If you have young kids at home – or had in the last 25 years – there’s a good chance you saw the PBS series Arthur at some point. This popular show about an eight-year-old aardvark is the longest-running animated children’s program in television history. Based on a book series, Arthur taught generations of children about kindness and inclusiveness. It introduced different cultures, family dynamics and social issues over the years, winning four Daytime Emmy’s and a Peabody award in the process.
And in 2022, Arthur is ending. Sort of.
In actuality, Arthur finished production two years ago. But season 25 will still offer fresh episodes including a finale with its characters finally all grown up.
Of course, Twitter has been, well, all a-twitter with reactions to the news. Former viewers have mourned the show’s loss. Others lamented that future generations will not grow up with the program and its special group of characters.
Even the show’s writers and producers have publicly complained that PBS has “made a mistake.” Writer Kathy Waugh definitively said in a podcast last summer that “Arthur should come back.”
But is he really going anywhere? Nothing disappears forever. And old episodes of Arthur are certainly available on DVD and downloads. According to Arthur’s creator, Marc Brown, “PBS is committed to play these shows for years to come.” So what’s the problem? Who really needs a new season each year?

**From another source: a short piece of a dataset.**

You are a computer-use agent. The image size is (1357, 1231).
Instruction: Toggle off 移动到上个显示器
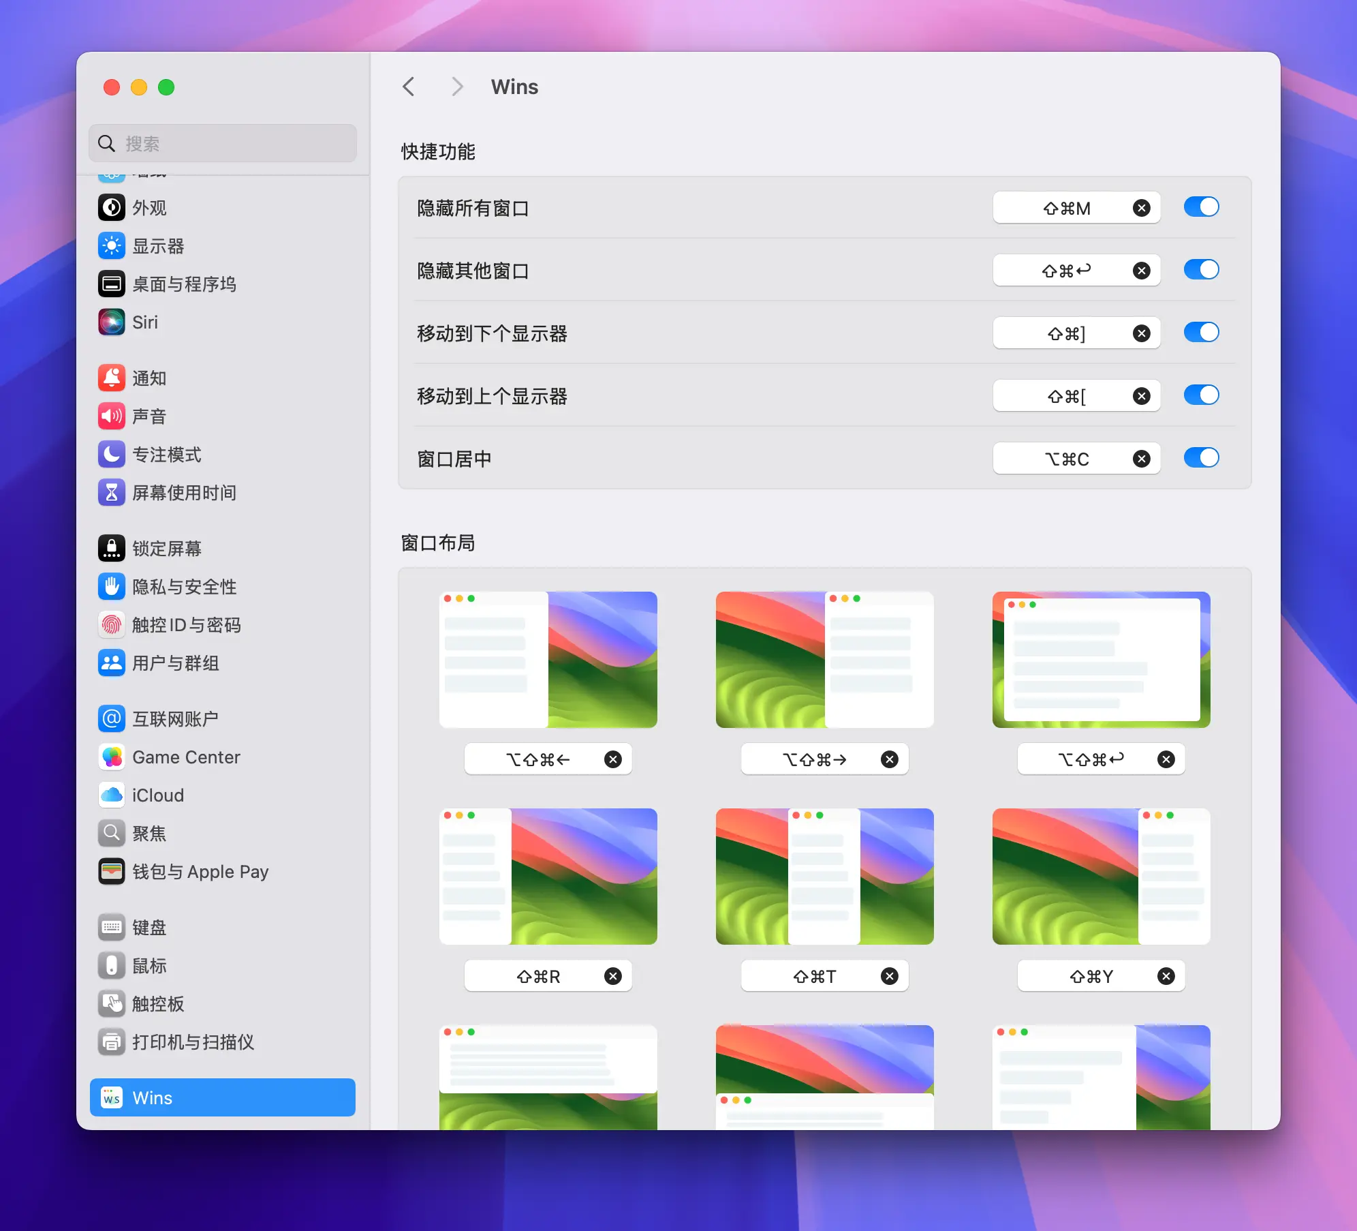point(1201,395)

After all, the show’s audience consists of pre-schoolers and early elementary school kids. Unless they’re being raised with some highly questionable parenting methods, they’re not likely to binge-watch 25 seasons. No, they watch for a few years and then move on to something else.
And every season, there’s a new batch of little eyes joining the fan club. So producers don’t really need a new season of episodes when they already have a fresh group of mini-viewers waiting in the wings.
Plus, the dude doesn’t age. This means producers could re-run all 600-plus stories for years to come without worrying that the characters or their lessons are going to become dated.
After all, Arthur’s audience is not exactly the most sophisticated. Or the brightest. They’re four to eight years old. They’re clean slates, learning for the first time. Not to mention, they’re taking life lessons from an aardvark. Who are they to judge what’s outdated or relevant?
Besides, children’s programming focuses on messages that resonate for life. That’s why so many adults still have fond memories of shows like Sesame Street, Mr. Rogers Neighborhood, The Friendly Giant, Clifford the Big Red Dog, and yes, Arthur. Those emotional connections are ingrained and nobody considers the lessons they learned about kindness, confidence, and hope to be antiquated.
That’s also why Marc Brown has a new book coming out called “Believe in Yourself: What We Learned from Arthur”. Because these lessons aren’t trapped in a single TV episode. New season or not, these characters and stories can be shared forever if we choose. We decide if Arthur lives on. Not PBS.